The Effect of Inhibition of Perisynaptic Astrocyte Glycogen Utilization on Depression-Like Behavior
Objective: Under physiological conditions, astrocytes produce lactate to meet
the increased synaptic energy demand due to neuronal activity. In the light
of the findings showing that this process is disrupted in the pathophysiology
of major depression, the aim of this study is to investigate the effect of
pharmacological inhibition of perisynaptic astrocyte glycogen utilization on
anxiety-like behavior and depression-like behavior in female and male mice.

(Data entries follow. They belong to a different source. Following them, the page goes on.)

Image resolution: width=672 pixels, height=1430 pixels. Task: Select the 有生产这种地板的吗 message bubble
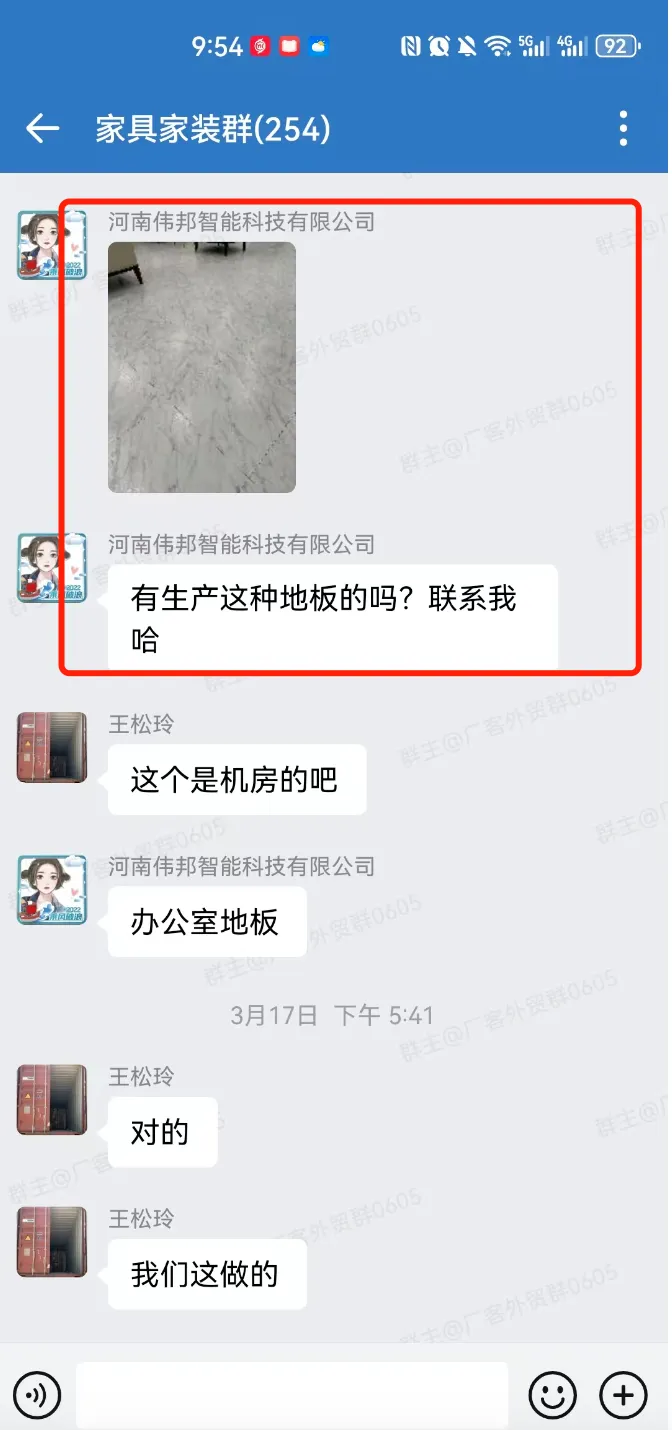tap(333, 618)
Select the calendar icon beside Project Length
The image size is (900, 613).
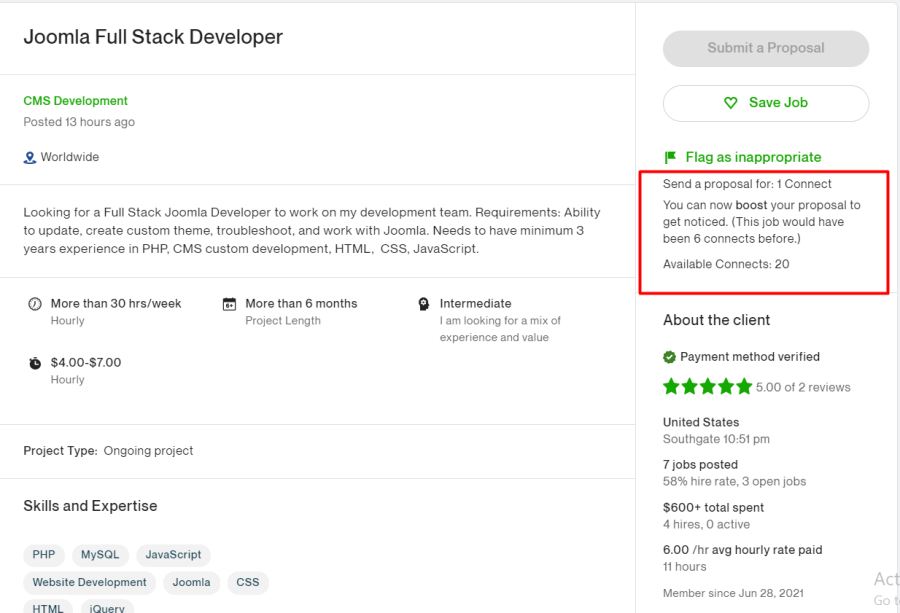231,303
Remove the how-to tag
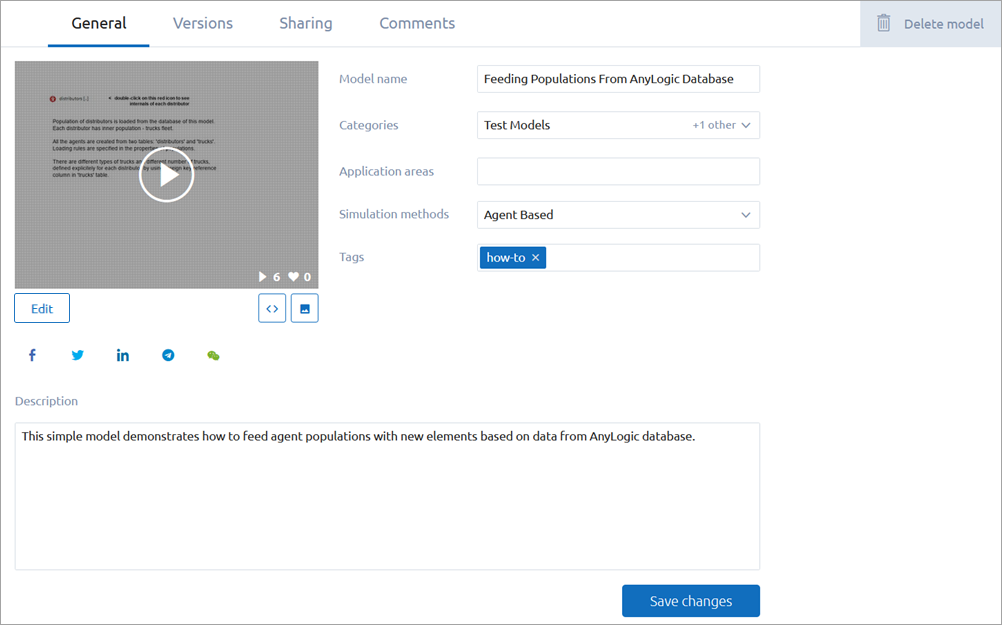The width and height of the screenshot is (1002, 625). (x=536, y=257)
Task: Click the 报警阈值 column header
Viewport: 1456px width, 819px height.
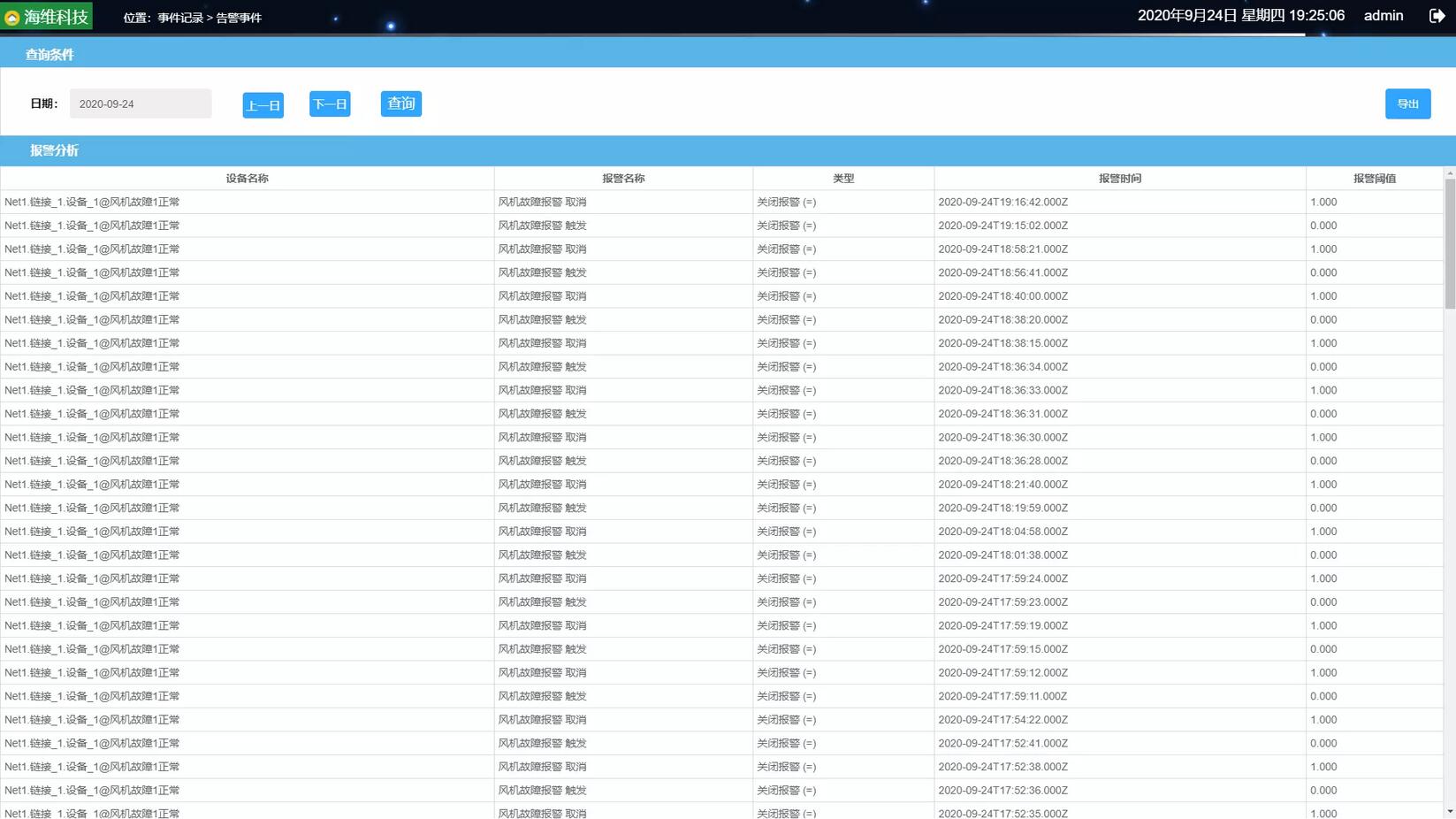Action: [x=1374, y=179]
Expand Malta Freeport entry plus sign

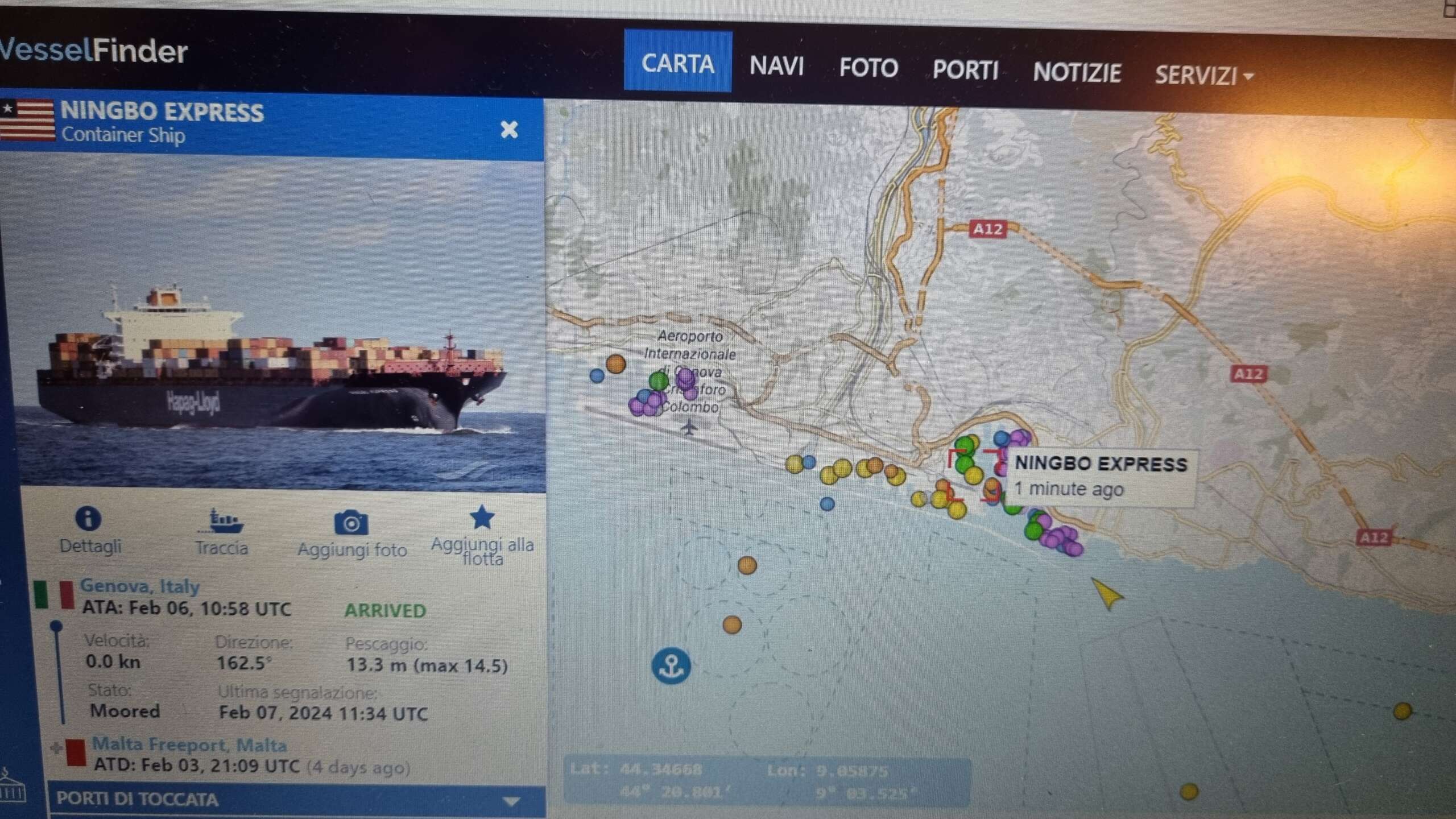coord(56,747)
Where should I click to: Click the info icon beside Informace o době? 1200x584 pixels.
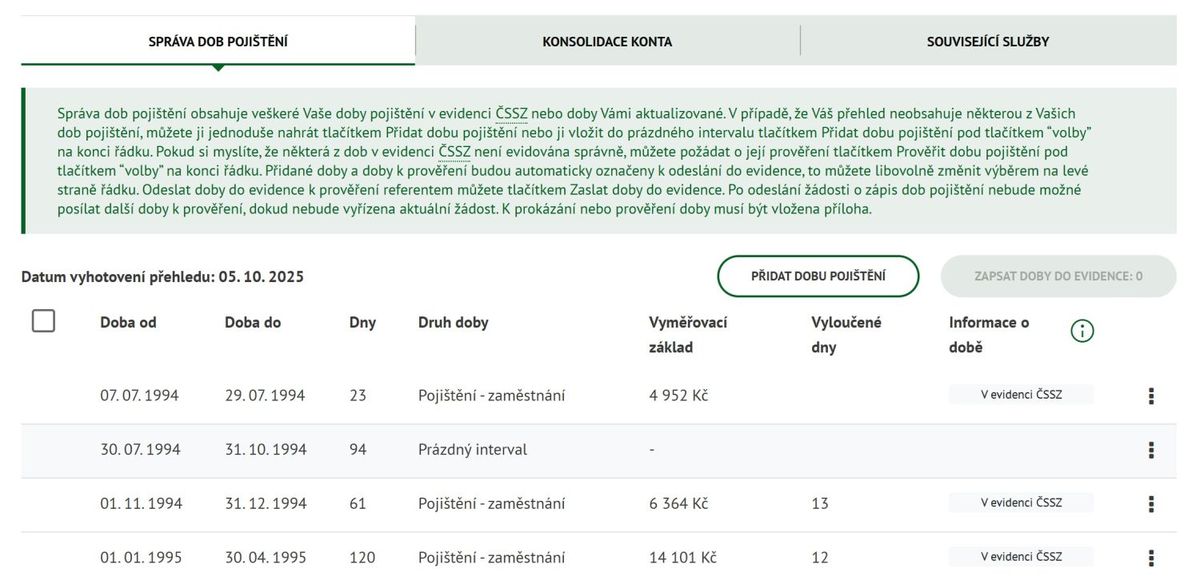tap(1082, 331)
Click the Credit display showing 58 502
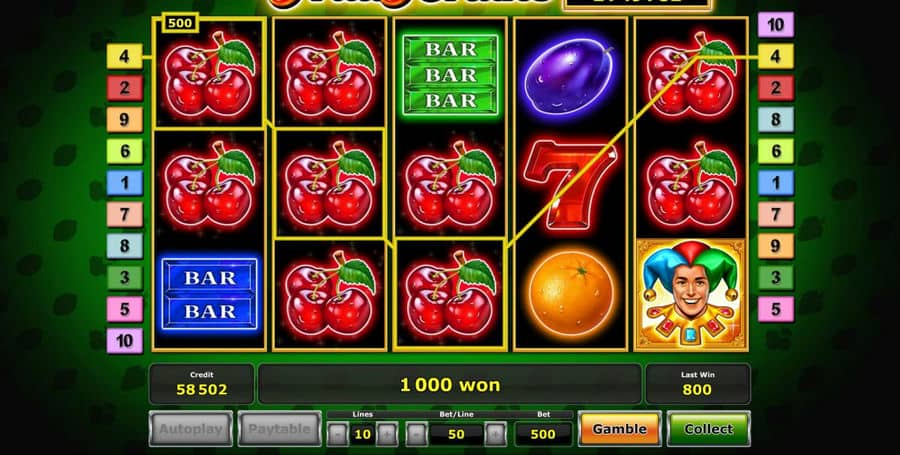 pos(201,383)
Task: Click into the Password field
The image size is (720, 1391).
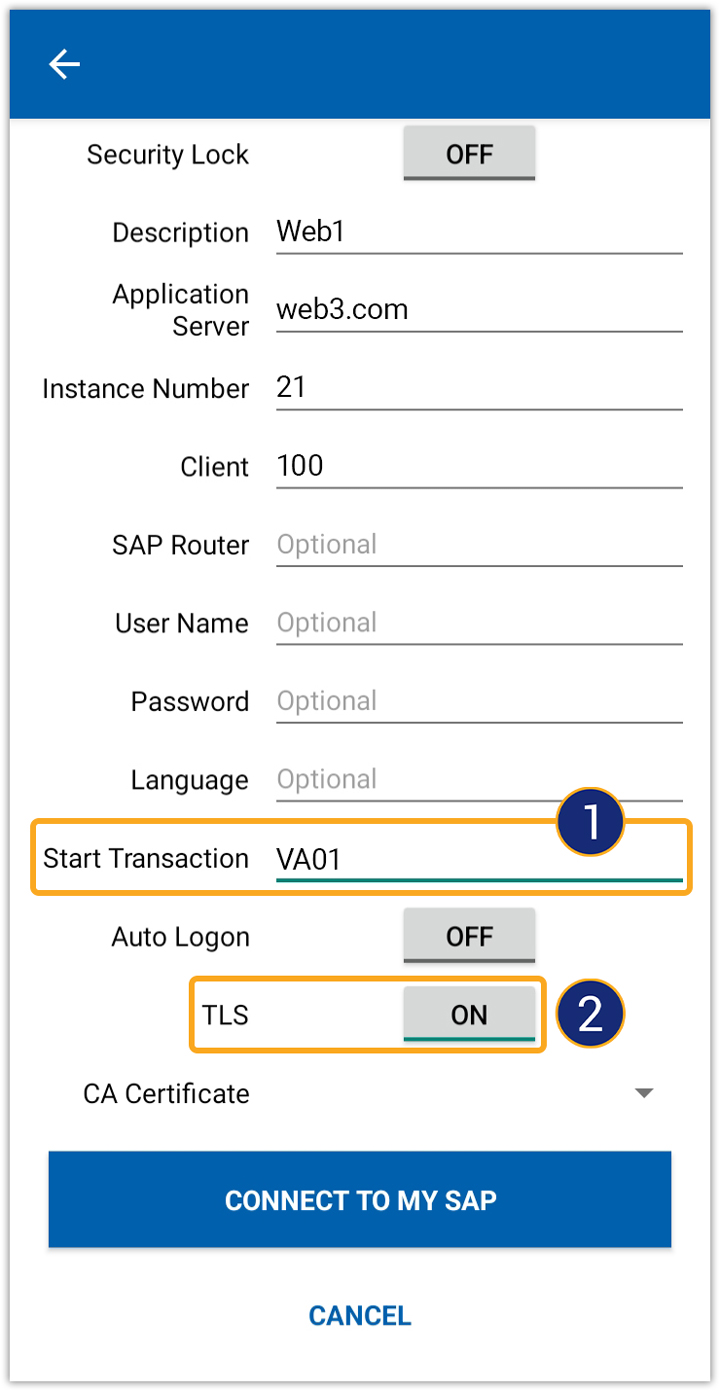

Methods: In this study, DAB (1,4-dideoxy-1,4-imino-D-arabinitol), which
is an inhibitor of glycogen breaking enzyme glycogen phosphorylase,
was intrahippocampally administered to 15 female and 14 male Swiss
albino mice, while 15 female and 12 male Swiss albino mice received
intrahippocampal saline injections. Three and five days after the injections,
the anxiety-like and depression-like behaviors of the mice were assessed by
locomotor activity, open-field test, light-dark box test, tail suspension test
and sucrose preference test.
Results: Three days after injection, neither depression-like nor anxietylike significant behavioral changes were detected in the male experimental
group mice compared to the control group; but an increase in locomotor
activity (p=0.05) and time spent in the open-field (p=0.01) were observed
on the fifth day. In evaluations of the female experimental group mice on the
third and fifth days, depression-like and anxiety-like behaviors were found
similar to the control group, as seen in the male mice. The only significant
difference in the experimental group female mice was found in the sucrose
preference test, which revealed an increased tendency to prefer sucrose
(p=0.003) compared to the control group.
Conclusion: The inhibition of glycogen use in the hippocampus by DAB
did not affect anxiety-like and depression-like behaviors 3 and 5 days after
injection in both female and male mice. The increase in the time spent in the
open-field by male experimental group mice was associated not with anxiety,
but with increase in the locomotor activity. The fact that no significant
difference was observed in the light-dark box test, which is another test used
to evaluate anxiety, supported this opinion. The increase seen in the sucrose
preference test in female experimental group mice was not interpreted as an
increase in hedonic behavior because prevention of glycogen breakdown in
the hypothalamus might have homeostatically increased sugar-craving and
therefore resulted in an increase in sucrose preference. Different set of tests
better targeting the energy and glucose metabolism and applied at farther
time points than surgery are recommended for future studies.